**TASK DETAILS**
For the records that follow, please set down exactly the lines between the one holding "Where should I click to: Open the Search" and the one holding "You are a computer-use agent. The width", inclusive, and only those.

--- INFORMATION ---

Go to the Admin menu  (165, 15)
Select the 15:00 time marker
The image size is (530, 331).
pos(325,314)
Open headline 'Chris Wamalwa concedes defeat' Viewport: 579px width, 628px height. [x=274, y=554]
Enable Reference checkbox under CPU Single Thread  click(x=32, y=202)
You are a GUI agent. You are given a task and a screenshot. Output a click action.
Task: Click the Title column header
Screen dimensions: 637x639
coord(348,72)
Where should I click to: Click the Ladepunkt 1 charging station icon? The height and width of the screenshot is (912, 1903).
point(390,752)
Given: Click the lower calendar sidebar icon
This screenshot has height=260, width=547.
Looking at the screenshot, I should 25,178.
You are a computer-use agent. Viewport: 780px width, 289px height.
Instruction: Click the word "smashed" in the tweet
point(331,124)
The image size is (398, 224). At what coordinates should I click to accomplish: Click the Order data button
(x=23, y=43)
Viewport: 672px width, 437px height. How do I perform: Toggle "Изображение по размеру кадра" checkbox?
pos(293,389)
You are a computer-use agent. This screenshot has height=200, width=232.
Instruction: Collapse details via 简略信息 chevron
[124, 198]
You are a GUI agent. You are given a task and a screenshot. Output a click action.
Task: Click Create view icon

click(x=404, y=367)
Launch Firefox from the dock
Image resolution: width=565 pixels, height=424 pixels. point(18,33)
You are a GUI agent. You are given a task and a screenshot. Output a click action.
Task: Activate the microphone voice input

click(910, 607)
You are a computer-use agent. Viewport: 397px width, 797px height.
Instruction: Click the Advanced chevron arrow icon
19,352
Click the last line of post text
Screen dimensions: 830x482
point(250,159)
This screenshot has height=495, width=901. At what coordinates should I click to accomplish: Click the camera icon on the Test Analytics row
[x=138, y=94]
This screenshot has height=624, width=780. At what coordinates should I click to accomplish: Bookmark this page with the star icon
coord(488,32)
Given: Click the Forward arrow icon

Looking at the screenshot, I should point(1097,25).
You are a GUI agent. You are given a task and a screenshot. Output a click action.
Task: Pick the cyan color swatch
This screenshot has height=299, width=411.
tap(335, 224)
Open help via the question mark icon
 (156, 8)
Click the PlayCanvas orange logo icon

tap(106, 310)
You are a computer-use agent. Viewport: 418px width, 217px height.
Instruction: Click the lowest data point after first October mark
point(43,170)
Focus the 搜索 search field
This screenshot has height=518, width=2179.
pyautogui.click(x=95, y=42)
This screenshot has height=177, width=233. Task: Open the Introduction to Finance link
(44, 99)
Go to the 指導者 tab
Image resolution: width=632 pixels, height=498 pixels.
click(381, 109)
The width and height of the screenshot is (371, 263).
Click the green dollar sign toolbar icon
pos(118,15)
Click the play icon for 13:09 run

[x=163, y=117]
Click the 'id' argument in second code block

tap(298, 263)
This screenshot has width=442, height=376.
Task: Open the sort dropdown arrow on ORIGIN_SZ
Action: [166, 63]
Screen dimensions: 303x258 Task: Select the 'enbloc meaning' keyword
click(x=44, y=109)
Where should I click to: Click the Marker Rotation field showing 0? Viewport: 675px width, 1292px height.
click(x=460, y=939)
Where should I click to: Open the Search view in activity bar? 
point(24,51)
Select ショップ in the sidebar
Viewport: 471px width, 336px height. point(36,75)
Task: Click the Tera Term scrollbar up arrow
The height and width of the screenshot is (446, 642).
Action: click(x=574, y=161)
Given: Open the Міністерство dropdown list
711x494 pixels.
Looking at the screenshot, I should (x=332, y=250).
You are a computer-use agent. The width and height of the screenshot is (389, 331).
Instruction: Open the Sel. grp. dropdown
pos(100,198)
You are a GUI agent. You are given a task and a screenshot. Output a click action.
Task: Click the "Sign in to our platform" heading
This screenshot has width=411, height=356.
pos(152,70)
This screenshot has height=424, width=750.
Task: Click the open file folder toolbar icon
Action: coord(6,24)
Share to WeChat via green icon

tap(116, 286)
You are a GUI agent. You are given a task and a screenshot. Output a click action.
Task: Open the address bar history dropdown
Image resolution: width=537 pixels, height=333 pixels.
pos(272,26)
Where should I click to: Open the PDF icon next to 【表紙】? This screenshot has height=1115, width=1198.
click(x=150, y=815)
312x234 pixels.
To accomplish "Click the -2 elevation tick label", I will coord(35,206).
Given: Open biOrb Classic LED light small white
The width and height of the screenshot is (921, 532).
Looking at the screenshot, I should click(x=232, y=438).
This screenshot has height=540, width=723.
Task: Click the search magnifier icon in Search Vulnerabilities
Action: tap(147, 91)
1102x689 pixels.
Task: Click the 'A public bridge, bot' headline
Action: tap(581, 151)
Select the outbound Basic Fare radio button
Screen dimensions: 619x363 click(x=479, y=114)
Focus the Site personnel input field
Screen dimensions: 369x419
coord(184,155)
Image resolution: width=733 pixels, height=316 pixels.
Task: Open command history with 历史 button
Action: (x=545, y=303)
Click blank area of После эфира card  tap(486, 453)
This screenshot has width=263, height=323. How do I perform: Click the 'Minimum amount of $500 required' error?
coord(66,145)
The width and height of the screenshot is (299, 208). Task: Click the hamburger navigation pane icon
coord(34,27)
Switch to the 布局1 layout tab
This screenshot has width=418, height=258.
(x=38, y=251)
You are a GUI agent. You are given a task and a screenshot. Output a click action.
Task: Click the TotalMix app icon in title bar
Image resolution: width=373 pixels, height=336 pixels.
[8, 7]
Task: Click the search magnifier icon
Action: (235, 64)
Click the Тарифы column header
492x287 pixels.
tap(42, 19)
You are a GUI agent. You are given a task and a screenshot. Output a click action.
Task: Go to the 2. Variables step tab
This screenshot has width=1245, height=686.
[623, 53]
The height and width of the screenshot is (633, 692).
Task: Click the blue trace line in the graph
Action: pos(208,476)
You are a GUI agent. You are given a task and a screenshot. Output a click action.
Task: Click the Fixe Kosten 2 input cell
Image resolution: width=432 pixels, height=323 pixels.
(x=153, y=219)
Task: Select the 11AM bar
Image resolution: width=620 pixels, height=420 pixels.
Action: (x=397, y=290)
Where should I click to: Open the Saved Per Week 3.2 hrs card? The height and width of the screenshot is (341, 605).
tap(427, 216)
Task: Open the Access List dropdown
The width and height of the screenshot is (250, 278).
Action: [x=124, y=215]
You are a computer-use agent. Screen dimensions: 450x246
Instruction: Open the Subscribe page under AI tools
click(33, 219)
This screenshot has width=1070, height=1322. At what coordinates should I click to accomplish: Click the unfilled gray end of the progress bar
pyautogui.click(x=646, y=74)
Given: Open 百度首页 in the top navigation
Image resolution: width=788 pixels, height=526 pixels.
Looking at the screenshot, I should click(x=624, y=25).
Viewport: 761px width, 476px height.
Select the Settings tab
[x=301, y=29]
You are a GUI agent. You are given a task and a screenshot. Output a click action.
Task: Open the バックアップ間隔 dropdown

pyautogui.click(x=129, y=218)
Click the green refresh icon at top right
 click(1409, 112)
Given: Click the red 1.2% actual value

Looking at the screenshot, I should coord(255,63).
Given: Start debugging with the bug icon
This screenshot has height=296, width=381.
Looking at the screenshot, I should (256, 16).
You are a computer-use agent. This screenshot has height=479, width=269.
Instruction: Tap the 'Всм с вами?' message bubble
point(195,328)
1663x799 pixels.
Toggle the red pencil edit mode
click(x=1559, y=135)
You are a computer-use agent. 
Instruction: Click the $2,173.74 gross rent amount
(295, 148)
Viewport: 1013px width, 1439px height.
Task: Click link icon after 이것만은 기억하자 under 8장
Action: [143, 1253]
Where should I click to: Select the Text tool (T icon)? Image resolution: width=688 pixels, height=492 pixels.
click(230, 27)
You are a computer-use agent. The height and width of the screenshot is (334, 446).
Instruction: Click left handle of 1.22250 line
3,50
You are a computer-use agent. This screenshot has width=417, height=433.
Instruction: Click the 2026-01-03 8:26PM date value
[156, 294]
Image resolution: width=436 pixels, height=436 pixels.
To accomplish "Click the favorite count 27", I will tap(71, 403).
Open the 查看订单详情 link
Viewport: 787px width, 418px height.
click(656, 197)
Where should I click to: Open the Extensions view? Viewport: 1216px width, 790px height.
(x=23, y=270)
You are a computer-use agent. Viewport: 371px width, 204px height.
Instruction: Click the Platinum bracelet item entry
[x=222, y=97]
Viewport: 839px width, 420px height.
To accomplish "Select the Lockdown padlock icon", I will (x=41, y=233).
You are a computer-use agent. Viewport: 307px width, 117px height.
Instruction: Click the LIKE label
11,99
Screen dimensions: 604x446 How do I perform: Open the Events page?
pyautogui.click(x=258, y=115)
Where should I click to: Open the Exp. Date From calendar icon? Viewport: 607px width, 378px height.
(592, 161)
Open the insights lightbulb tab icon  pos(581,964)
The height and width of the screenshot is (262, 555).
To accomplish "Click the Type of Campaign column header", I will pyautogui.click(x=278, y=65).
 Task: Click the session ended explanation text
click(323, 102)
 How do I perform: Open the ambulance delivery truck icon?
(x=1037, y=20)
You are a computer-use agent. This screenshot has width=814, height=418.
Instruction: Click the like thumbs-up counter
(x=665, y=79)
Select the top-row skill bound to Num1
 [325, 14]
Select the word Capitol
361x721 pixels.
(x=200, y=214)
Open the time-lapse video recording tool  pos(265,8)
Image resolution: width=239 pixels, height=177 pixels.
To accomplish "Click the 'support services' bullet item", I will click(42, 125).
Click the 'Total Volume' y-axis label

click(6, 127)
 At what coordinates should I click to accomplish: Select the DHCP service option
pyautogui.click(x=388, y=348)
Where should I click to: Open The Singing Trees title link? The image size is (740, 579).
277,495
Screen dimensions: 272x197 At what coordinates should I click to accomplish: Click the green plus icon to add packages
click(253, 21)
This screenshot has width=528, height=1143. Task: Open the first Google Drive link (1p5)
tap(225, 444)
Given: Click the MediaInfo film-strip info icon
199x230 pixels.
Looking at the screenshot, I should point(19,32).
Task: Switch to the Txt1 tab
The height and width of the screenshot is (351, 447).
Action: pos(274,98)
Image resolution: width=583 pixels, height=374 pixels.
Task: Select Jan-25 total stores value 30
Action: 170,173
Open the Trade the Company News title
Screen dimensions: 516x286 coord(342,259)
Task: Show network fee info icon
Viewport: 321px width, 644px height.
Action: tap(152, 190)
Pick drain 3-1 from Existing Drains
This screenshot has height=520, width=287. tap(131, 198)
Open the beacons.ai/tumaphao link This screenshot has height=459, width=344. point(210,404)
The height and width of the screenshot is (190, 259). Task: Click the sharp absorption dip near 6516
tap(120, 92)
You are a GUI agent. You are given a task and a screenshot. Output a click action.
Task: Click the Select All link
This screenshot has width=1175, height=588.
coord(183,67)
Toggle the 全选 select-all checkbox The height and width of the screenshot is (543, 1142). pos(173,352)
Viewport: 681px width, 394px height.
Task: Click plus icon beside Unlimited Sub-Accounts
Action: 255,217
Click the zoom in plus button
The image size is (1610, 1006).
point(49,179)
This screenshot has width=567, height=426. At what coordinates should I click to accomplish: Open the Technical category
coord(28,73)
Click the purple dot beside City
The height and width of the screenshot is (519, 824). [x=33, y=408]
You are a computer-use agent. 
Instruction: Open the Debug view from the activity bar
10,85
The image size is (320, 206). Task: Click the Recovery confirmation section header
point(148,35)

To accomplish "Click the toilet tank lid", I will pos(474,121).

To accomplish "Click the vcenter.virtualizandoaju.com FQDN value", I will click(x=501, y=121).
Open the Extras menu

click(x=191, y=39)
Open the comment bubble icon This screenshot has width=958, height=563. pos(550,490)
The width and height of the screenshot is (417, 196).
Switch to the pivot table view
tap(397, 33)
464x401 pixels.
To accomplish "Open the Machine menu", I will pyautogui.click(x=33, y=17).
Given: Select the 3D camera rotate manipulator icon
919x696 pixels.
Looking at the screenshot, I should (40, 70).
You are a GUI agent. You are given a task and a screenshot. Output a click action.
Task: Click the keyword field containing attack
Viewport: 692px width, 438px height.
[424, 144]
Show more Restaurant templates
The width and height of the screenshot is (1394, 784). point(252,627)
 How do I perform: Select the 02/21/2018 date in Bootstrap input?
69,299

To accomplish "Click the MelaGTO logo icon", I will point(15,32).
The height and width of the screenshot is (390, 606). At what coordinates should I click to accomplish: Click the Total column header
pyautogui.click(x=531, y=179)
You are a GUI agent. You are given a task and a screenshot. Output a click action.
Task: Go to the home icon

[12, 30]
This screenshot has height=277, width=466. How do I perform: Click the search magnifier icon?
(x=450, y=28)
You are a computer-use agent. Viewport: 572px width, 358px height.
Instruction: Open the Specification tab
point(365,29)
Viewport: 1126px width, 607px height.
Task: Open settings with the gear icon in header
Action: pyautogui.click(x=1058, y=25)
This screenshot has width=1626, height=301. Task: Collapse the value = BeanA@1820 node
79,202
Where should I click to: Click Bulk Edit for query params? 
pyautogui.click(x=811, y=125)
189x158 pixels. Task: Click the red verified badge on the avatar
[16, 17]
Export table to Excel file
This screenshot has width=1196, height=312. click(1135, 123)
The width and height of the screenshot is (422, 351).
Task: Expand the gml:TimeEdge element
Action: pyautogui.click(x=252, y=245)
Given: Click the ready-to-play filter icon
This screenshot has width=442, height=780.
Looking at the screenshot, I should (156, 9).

---

**EXPECTED ANSWER**
Where should I click to: Open the Search view in activity bar? 
point(24,51)
Select ショップ in the sidebar
Viewport: 471px width, 336px height. point(36,75)
Task: Click the Tera Term scrollbar up arrow
The height and width of the screenshot is (446, 642).
Action: click(x=574, y=161)
Given: Open the Міністерство dropdown list
711x494 pixels.
Looking at the screenshot, I should (x=332, y=250).
You are a computer-use agent. The width and height of the screenshot is (389, 331).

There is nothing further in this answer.